8In the present case the Board has found that the collective agreement governing the relationship between the respondent employer and the intervener does not contain "clear words" as to its scope; rather, it can be seen to contain a latent, if not a patent ambiguity, and resort to the longstanding practice of the parties is therefore admissible. That practice establishes unequivocally that hoisting engineers operating cranes were considered to be excluded from the scope of the intervener's collective agreement, even after the disappearance of a separate erection department and structural steel division. We therefore find that hoisting engineers are not covered by the Steelworkers' collective agreement, and the application for certification is accordingly timely with respect to the bargaining unit of hoisting engineers now sought by the applicant.
9The intervener argues, in the alternative, that such a bargaining unit would not be accepted by the Board on an initial certification, out of a concern for undue fragmentation, and ought not to be accepted in circumstances such as the present either. The Board finds that submission wholly without merit. The fact is that it is the employer and the intervener themselves who have "carved out" this group as the only exclusion (outside of foremen and office staff) to the intervener's "all-employee" unit, and it is now the only unit left open for organization (any accretions to the respondent's work force beyond this excluded group will fall into the Steelworkers' bargaining unit by virtue of its "all-employee" designation). Any time the parties to a collective bargaining unit agree to the exclusion of categories capable of being organized, they run the risk that that organization will be carried out by a trade union other than the incumbent.

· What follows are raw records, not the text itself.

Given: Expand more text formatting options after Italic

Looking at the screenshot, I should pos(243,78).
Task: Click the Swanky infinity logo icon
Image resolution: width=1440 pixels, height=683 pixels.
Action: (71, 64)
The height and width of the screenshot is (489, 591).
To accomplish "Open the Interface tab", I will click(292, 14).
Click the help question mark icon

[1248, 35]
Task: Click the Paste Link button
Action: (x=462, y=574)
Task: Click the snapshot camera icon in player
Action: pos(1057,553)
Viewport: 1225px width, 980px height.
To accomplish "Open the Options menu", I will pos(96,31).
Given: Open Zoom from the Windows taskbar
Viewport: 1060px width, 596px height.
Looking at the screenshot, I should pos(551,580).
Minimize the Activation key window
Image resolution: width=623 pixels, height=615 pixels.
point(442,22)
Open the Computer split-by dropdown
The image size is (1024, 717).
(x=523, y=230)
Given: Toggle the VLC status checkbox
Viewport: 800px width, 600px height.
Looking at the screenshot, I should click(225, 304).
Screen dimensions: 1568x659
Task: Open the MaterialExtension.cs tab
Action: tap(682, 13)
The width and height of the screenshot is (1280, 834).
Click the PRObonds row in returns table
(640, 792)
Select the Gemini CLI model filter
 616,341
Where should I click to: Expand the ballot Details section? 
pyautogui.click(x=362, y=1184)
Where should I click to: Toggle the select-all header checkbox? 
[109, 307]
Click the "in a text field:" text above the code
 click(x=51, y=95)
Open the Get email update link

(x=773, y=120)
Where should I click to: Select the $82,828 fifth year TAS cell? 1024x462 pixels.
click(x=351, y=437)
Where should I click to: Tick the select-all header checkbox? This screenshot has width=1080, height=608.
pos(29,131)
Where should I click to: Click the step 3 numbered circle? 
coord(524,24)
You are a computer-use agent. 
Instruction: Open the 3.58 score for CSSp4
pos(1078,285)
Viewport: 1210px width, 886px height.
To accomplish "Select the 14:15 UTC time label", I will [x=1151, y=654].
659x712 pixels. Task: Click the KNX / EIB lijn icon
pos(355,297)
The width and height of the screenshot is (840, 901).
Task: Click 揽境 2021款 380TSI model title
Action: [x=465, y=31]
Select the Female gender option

10The Board finds that the applicant is a trade union within the meaning of section 1(1)(p) of the Labour Relations Act.
11Having regard to the meaning which the Board has found the scope clause of the intervener's collective agreement presently bears, and in order to minimize any ambiguity in the future, the Board finds all hoisting engineers operating cranes, crawlers, or mobile-type derricks, oiler-drivers, or mobile cranes employed by the respondent in the Province of Ontario to be a unit of employees appropriate for collective bargaining.
12The Board is satisfied on the basis of all the evidence before it that more than fifty-five per cent of the employees of the respondent in the bargaining unit at the time the application was made were members of the applicant on September 4, 1984, the terminal date fixed for this application and the date which the Board determines, under section 103(2)(j) of the Labour Relations Act to be the time for the purpose of ascertaining membership under section 7(1) of the said Act.
13A certificate will issue to the applicant.